● Deskripsi Tugas
Lanjutkan teks tentang konflik air di bawah ini, mulai tepat setelah kalimat terakhirnya.

● Teks Sumber
========================
Konflik Air, Dibalik Krisis Ekologi dan Ekonomi

Perang dimasa depan (bahkan saat ini telah dimulai) bukan lagi dipicu oleh minyak, melainkan oleh air ~ Ismail Serageldine, Wakil Presiden Bank Dunia

Perang Air, kata ini terdengar mengerikan, namun kini sedang terjadi di hampir seluruh penjuru dunia. Pekan lalu, di perbatasan Pegunungan Himalaya, terjadi konflik antara India dan China, dua negara dengan populasi penduduk terbesar di dunia itu berseteru memperebutkan perbatasan. Apa yang di rebutkan? Jawabnya Air. 

Perbatasan berupa lembah itu terletak di wilayah sengketa Kashmir yang sarat personel dan persenjataan militer. Danau Pangong yang berada di elevasi 4.250 meter di atas permukaan laut itu menjadi sumber perselisihan India dan China.
========================
Materi pencarian elemen:
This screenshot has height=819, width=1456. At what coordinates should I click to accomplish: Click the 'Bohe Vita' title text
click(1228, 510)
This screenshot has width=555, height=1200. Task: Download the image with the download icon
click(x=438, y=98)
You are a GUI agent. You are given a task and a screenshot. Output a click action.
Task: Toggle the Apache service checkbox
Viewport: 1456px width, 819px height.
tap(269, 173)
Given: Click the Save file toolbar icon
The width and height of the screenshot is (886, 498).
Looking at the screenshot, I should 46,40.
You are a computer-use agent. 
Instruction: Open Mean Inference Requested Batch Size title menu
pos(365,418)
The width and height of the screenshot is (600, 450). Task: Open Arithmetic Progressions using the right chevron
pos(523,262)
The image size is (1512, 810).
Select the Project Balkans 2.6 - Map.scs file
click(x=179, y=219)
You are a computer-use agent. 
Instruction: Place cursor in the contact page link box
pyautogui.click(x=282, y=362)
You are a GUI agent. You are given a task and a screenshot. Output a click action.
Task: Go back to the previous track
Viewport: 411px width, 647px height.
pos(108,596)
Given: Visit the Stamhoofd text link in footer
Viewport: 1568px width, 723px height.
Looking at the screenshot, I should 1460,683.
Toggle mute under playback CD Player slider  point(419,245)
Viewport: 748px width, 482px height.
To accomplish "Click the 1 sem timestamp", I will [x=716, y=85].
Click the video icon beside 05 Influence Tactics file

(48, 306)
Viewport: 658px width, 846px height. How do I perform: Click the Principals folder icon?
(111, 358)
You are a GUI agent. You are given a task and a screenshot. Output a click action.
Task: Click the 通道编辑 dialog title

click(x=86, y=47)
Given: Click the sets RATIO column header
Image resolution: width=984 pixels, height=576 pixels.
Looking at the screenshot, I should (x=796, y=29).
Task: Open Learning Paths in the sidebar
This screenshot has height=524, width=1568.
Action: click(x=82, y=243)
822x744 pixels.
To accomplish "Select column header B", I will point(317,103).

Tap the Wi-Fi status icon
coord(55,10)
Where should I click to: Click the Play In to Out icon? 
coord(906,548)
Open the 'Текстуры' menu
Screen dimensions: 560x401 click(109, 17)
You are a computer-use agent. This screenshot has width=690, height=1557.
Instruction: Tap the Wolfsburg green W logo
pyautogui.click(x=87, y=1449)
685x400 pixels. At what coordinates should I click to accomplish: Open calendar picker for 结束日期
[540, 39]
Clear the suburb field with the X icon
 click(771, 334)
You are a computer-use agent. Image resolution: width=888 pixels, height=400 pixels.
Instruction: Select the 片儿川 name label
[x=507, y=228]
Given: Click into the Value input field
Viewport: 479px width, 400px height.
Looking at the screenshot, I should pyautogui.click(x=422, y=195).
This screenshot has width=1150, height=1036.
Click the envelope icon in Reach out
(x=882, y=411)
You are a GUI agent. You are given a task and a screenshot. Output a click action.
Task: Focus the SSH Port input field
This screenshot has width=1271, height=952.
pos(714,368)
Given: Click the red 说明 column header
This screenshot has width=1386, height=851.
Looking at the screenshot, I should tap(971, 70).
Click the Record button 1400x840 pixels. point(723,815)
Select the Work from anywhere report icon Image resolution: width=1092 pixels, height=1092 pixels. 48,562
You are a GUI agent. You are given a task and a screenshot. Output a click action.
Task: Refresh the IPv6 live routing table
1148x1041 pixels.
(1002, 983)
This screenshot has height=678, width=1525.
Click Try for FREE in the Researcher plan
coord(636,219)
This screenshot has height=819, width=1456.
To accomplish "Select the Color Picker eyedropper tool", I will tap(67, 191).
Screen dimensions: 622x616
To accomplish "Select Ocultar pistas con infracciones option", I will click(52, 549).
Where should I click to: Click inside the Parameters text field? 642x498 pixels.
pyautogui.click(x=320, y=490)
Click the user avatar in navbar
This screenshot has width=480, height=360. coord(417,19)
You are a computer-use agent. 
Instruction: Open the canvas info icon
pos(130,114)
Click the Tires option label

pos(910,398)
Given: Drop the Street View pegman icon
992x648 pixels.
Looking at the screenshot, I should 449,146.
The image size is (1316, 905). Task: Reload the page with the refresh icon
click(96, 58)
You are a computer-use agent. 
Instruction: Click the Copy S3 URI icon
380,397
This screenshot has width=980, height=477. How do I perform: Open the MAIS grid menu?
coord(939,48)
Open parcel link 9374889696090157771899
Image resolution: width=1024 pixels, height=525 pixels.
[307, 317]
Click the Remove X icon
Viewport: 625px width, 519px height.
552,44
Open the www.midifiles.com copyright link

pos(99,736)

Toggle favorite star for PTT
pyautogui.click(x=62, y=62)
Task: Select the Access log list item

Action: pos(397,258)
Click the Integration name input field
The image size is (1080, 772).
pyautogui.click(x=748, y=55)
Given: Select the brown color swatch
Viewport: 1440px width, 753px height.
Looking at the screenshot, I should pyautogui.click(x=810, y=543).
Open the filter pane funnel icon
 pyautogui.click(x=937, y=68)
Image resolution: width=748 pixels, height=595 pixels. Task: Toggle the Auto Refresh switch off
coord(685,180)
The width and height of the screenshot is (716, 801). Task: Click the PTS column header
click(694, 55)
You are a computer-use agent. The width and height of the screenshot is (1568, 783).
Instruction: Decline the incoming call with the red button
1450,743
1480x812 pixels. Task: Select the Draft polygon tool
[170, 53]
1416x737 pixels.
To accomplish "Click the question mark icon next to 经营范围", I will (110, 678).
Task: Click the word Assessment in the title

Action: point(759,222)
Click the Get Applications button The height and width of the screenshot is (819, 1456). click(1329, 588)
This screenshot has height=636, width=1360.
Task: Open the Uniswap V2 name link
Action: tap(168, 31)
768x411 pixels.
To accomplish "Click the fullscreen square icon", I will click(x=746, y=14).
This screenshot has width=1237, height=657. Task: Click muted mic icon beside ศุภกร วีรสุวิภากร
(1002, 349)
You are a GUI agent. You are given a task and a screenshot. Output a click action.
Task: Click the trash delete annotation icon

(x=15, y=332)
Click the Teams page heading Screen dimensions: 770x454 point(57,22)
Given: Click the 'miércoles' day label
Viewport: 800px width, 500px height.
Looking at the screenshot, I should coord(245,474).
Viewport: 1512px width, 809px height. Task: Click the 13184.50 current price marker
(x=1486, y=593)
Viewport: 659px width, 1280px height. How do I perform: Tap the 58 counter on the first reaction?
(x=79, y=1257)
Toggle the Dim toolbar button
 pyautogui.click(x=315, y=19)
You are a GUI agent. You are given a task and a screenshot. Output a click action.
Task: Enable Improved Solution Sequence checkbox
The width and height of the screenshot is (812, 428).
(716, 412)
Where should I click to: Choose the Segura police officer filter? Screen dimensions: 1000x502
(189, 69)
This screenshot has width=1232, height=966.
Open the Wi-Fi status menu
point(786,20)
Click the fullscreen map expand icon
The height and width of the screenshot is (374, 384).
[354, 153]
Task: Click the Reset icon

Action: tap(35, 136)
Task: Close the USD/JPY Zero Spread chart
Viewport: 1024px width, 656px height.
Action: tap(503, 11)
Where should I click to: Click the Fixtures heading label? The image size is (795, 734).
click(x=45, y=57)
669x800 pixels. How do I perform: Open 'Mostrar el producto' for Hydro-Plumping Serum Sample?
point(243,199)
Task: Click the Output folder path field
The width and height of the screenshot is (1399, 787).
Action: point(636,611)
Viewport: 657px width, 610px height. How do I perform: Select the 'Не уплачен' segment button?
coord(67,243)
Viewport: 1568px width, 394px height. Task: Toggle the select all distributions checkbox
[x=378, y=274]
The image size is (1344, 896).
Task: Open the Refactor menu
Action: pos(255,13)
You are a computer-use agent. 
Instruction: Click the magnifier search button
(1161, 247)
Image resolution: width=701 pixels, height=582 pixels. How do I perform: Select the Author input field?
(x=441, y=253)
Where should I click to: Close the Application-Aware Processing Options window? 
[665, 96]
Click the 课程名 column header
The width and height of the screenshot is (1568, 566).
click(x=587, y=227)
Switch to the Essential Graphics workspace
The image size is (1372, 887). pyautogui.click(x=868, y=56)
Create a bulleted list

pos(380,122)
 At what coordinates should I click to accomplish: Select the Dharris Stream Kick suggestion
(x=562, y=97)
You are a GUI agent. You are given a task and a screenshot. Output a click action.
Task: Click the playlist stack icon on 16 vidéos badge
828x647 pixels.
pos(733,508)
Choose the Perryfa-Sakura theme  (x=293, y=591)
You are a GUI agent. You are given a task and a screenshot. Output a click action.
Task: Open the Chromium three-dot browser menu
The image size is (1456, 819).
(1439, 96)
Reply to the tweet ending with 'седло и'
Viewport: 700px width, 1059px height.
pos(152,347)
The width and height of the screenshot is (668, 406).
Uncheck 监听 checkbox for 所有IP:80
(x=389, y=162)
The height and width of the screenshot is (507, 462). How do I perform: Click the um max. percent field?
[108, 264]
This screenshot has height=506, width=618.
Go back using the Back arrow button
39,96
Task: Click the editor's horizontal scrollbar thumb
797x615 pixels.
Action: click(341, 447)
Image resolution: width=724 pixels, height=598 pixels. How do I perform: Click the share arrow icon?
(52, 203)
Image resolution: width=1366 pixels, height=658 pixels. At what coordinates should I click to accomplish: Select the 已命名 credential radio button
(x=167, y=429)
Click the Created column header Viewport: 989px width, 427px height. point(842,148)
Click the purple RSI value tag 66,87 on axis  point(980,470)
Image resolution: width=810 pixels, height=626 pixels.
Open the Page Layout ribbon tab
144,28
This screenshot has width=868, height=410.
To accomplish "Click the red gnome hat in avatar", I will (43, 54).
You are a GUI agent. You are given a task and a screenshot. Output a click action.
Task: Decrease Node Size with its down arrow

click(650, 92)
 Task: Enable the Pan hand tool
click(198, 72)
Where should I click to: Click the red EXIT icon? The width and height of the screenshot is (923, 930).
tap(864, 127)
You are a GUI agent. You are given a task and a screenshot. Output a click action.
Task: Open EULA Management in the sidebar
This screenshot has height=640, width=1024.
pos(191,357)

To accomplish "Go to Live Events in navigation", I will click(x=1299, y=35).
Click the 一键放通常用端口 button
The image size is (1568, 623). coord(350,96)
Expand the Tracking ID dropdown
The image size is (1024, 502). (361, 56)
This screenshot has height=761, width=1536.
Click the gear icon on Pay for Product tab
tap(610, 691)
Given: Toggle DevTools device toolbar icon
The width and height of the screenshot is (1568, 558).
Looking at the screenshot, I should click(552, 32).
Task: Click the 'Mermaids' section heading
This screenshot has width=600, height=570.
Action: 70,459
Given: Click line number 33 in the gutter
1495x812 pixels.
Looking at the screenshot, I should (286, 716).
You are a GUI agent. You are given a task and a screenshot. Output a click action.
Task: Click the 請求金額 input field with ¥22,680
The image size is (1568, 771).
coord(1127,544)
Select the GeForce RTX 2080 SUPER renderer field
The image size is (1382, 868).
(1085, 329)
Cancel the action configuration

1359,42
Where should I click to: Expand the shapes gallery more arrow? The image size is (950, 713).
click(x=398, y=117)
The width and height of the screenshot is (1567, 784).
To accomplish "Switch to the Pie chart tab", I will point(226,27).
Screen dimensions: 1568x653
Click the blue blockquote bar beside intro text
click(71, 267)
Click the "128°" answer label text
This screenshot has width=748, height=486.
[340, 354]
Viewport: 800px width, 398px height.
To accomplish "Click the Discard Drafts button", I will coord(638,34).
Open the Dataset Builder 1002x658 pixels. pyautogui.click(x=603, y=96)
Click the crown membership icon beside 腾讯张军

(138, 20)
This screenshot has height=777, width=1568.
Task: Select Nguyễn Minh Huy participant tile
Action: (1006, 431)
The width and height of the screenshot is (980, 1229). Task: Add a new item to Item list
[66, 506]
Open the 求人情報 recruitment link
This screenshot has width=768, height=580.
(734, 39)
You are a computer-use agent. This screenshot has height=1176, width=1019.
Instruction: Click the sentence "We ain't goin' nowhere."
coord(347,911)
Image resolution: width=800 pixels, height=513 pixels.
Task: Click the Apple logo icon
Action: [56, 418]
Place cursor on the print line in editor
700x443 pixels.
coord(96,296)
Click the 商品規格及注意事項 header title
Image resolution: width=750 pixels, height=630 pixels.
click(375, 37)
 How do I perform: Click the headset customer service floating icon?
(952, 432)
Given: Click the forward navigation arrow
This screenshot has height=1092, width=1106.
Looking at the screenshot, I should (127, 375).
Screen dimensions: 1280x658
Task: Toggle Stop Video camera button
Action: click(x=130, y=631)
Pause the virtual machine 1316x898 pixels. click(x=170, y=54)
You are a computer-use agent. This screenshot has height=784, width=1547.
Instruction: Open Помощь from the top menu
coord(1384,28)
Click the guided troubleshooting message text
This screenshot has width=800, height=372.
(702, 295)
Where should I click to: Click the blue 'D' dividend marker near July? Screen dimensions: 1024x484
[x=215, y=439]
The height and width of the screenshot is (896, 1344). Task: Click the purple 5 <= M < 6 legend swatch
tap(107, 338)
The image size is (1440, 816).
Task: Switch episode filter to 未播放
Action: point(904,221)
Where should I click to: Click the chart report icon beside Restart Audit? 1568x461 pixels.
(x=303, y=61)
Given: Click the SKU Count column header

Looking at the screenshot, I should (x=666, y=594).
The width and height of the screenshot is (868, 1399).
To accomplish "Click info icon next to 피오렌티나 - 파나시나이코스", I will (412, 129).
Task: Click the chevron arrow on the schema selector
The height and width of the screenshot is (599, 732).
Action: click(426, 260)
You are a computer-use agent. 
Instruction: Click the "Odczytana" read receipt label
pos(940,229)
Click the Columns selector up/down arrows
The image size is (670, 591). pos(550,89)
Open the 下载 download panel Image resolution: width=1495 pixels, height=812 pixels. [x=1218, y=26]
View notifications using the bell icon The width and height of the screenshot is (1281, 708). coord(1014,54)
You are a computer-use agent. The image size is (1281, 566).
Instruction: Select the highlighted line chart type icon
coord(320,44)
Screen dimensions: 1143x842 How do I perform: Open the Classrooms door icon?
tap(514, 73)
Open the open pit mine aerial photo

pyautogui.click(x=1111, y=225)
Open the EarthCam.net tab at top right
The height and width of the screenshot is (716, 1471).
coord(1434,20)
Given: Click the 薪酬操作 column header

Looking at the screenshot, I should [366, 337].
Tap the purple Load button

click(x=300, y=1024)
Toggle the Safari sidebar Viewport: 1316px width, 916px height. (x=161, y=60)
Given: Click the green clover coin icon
========================
● Jawaban Tugas
Mata Air yang mengalir menjadi Air sungai merupakan salah satu jenis air permukaan yang sering memicu konflik. Jurnal penelitian Handayani, tentang sebaran Air di Kecamatan Maos Kabupaten Cilacap, tercatat adanya perbedaan sebaran catatan air untuk sawah dan tambak mengakibatkan konflik antara petani dan pembudidaya ikan (Handayani, Dwityaningsih, & Triwuri, 2018). 

Listiawati juga menangkap fenomena yang sama, persaingan pemanfaatan air dalam perikanan memicu konflik antara petani ikan dan petani pangan yang merasa sawah beririgasi terancam (Listyawati, 2011).

Di Nganjuk, kasus penutupan pabrik AMDK pernah terjadi di Kertosono. Saat itu, puluhan warga Desa Juwono, Kecamatan Kertosono, Kabupaten Nganjuk, Jawa Timur, beramai-ramai berkumpul di depan lokasi pendirian pabrik Air Minum Dalam Kemasan (AMDK) yang berada di desa ini.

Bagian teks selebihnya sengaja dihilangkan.